Oxford
- Full name: Oxford Football Club
- Founded: 1873
- Dissolved: 1881
- Ground: Bellevue Park
- President: James Caddell
- Secretary: James J. Brown
- Captain: Charles Gibson
| Home colours |

= Oxford F.C. =

Former association football club in Scotland

Oxford Football Club was a Scottish association football club based in the Crosshill area of Glasgow.

==History==

The club claimed a foundation date of 1869, but this probably refers to the cricket club from which the football club emerged. The club's first recorded football matches did not take place until 1874, the very first being a 0–0 draw against Rangers on Glasgow Green, and 1873–74 was the club's first season of football, with a record of 2 wins, 6 draws, and 3 defeats, scoring 9 and conceding 8.

The club competed in the Scottish Cup for seven seasons between 1874 and 1881. The first tie the club played was a 2–0 defeat at Rangers in 1874–75, the first goal coming when McNeil "sent both the Oxford goalkeeper [M'Kinley] and the ball underneath the tape".

The club only made it to the second round twice. The first time, in 1878–79, was under the rule that both clubs advanced after two drawn matches; the club drew twice against Derby of Glasgow before losing 2–1 at Govan F.C. in the second round.
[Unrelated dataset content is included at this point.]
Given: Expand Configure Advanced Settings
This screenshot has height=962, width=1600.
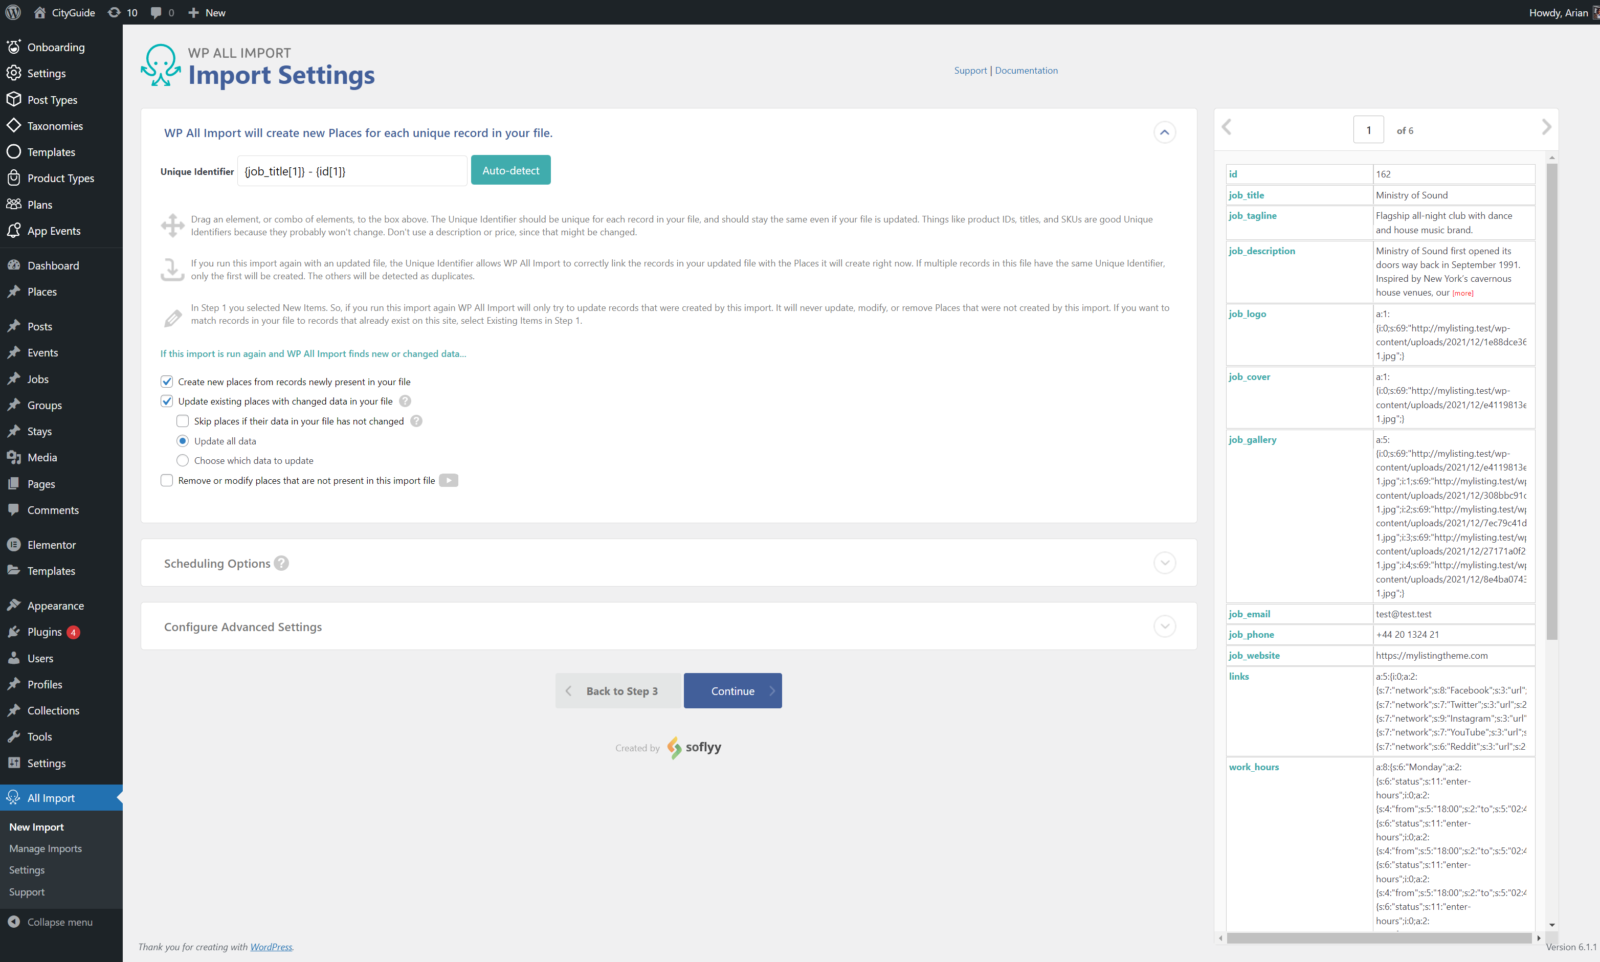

The second occasion was in 1880–81, when a 6–0 victory against the Maxwell club, thanks to goals from Kaye (2), Martin, Smith, M'Lean, and Dunlop, was the club's only win in the competition. The club lost 4–3 at Cowlairs in the second round in a "fast and speedy" match, and the club does not appear to have played again; although it entered the 1881–82 Scottish Cup, it scratched before the first round tie with Pilgrims of Glasgow.

==Colours==

The club played in blue and white jerseys with red stockings.

==Ground==

The club originally played at Queen's Park. From 1879 the club played at Bellevue Park.